1

I'm trying to read this number using pytesseract:

image of the number 14

and when I do it prints out IL:

import pytesseract
pytesseract.pytesseract.tesseract_cmd = r'C:\Program Files\Tesseract-OCR\tesseract'
text = pytesseract.image_to_string(Image.open("Number.jpg"))
print(text)

I've also tried converting the image to black or white:

image of the number 14

but this hasn't worked either. What am I doing wrong?

wovano
  • 4,543
  • 5
  • 22
  • 49

2 Answers2

2

pytesseract works best and gives accurate output with black text on white background. Preprocessing is the main part to get accurate results. But in your case a simple inverse binary thresholding is more than enough to get the correct output as your image does not contain any noise at all. Adaptive thresholding should be used only in case of uneven lighting.

>>> image = cv2.imread("14.jpg",0)
>>> thresh = cv2.threshold(image,0,255,cv2.THRESH_BINARY_INV + cv2.THRESH_OTSU)[1]
>>> data = pytesseract.image_to_string(thresh,config= '--psm 6 digits')
>>> data
'14'

I think tesseract's version does not cause any problem.

Tesseract version tesseract v5.0.0-alpha.20200223 pytesseract version pytesseract Version: 0.3.4

Tarun Chakitha
  • 406
  • 3
  • 7
1

I think you've missed to set pytesseract' page-segmentation-mode (psm) configuration to 7 which is treating image as a single text line. (source)

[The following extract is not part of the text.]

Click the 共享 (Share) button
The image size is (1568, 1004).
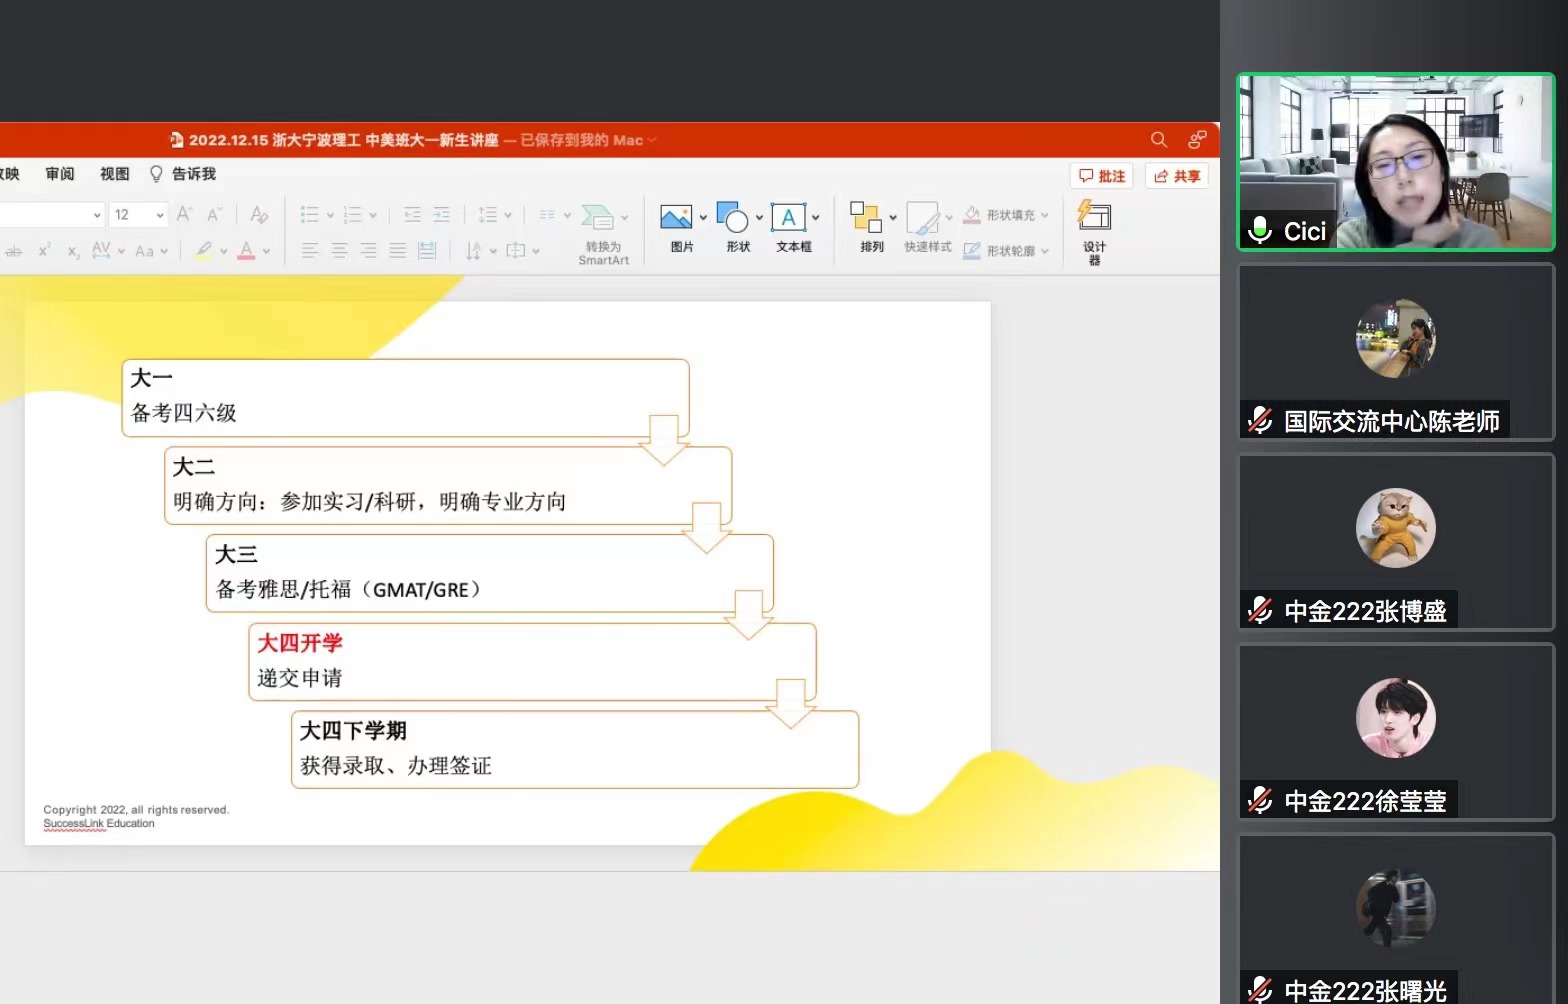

I also applied thresholding, my result:

enter image description here

and when I set psm to 7

txt = pytesseract.image_to_string(thr, config="--psm 7 digits")
print(txt)

Result:

14

Code:


import cv2
import pytesseract

img = cv2.imread("d3njD.jpg")
gry = cv2.cvtColor(img, cv2.COLOR_BGR2GRAY)
thr = cv2.adaptiveThreshold(gry, 255, cv2.ADAPTIVE_THRESH_MEAN_C,
                            cv2.THRESH_BINARY_INV, 11, 4)
txt = pytesseract.image_to_string(thr, config="--psm 7 digits")
print(txt)
cv2.imshow("thr", thr)
cv2.waitKey(0)

Please note that, for other images, this solution may not work. You may need additional image processing methods, or you need to change the parameters.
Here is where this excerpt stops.